## What is required
What lines in the listing include "will"? Return a copy of each.

## Source material
=== Begin Enclosure ===

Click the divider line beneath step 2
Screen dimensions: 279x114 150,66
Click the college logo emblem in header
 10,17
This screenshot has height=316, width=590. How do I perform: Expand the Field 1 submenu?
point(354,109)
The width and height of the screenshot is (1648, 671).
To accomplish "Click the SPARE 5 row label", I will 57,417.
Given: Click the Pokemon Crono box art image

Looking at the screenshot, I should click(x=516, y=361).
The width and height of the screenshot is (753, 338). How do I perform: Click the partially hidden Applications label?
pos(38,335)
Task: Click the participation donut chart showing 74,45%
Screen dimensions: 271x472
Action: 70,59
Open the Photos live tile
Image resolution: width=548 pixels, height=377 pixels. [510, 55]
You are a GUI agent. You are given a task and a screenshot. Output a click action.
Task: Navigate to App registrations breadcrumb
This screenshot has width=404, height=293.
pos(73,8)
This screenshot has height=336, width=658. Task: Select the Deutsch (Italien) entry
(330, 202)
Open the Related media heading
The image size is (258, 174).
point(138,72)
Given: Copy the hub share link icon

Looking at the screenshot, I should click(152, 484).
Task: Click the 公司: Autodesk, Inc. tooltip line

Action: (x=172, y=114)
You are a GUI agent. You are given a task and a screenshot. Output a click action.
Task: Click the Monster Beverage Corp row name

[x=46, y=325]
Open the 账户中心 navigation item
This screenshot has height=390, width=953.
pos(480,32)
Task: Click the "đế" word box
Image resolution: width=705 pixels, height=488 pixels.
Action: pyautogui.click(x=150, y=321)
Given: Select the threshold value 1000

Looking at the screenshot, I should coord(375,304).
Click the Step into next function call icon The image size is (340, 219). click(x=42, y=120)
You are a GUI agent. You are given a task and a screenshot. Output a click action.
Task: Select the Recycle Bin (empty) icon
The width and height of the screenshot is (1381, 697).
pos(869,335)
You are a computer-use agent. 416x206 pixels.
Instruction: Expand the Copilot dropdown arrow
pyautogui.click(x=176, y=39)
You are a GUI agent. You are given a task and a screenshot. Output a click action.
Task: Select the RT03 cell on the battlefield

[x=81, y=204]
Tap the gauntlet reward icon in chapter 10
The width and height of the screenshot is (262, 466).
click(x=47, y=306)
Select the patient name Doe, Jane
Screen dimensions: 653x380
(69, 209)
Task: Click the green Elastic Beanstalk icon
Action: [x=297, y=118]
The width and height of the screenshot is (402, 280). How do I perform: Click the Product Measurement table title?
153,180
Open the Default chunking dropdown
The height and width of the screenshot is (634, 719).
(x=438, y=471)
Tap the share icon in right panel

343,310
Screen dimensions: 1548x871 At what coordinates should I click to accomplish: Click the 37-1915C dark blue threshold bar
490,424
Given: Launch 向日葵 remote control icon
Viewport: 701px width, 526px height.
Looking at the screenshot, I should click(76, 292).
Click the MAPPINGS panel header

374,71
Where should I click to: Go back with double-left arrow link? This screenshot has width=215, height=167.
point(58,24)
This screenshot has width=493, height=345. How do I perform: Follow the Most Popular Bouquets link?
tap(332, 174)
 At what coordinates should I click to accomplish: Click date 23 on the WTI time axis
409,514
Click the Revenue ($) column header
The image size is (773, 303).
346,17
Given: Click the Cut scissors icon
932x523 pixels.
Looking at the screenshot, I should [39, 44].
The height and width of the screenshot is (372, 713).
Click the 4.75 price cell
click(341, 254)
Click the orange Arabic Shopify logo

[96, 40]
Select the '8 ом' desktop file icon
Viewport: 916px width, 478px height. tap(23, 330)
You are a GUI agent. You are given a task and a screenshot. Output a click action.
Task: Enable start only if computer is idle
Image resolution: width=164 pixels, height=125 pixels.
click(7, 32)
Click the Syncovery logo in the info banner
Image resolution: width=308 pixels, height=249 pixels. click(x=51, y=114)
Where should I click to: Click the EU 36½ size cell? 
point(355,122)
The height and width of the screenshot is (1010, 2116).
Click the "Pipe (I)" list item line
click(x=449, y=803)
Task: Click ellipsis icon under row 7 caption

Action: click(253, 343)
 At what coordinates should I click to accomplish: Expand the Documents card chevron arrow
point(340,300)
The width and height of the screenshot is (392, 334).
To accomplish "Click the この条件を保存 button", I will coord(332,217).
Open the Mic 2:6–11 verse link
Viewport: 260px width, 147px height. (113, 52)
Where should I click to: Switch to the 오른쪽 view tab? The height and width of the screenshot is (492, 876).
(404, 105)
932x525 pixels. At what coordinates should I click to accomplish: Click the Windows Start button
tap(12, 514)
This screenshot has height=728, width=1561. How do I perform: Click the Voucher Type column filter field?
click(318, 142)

=== End Enclosure ===

## Response below
To accomplish "Click the SPARE 5 row label", I will 57,417.
To accomplish "Click the この条件を保存 button", I will coord(332,217).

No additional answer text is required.